Work instruction = According to the article header, on what date was the manuscript first received?

Theory on Bending in Cantilever Beams With Adsorbed Islands

[+] Author and Article Information
Chuangchuang Duan

LNM,
Institute of Mechanics,
Chinese Academy of Sciences,
Beijing 100190, China;
School of Engineering Sciences,
University of Chinese Academy of Sciences,
Beijing 100049, China
e-mail: duanchuangchuang@imech.ac.cn

Yujie Wei

LNM,
Institute of Mechanics,
Chinese Academy of Sciences,
Beijing 100190, China;
School of Engineering Sciences,
University of Chinese Academy of Sciences,
Beijing 100049, China
e-mail: yujie_wei@lnm.imech.ac.cn

1Corresponding author.

Contributed by the Applied Mechanics Division of ASME for publication in the JOURNAL OF APPLIED MECHANICS. Manuscript received April 14, 2017; final manuscript received May 20, 2017; published online May 31, 2017. Assoc. Editor: Kyung-Suk Kim.

Records shown =

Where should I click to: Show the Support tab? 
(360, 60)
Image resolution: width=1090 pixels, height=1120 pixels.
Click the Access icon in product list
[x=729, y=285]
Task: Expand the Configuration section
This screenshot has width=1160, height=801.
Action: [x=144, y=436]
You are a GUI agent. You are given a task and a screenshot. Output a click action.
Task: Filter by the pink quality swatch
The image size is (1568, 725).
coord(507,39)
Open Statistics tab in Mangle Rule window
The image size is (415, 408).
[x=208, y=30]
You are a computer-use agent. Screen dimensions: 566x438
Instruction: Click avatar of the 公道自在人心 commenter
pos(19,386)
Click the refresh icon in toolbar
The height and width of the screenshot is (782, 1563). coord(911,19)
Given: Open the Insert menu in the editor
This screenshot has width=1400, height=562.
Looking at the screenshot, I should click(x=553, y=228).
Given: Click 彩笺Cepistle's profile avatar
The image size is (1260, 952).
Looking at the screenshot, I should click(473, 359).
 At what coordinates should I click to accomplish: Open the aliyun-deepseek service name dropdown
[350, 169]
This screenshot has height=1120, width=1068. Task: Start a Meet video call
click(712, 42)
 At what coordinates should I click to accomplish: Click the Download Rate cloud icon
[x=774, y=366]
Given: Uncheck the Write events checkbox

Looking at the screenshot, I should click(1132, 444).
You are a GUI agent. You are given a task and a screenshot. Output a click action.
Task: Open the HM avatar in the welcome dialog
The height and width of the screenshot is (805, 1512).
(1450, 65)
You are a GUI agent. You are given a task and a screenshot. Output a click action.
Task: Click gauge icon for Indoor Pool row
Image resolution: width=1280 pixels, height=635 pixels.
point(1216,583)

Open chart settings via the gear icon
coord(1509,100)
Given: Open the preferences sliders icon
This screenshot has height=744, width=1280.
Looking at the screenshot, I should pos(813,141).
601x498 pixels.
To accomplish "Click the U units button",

Your solution = April 14, 2017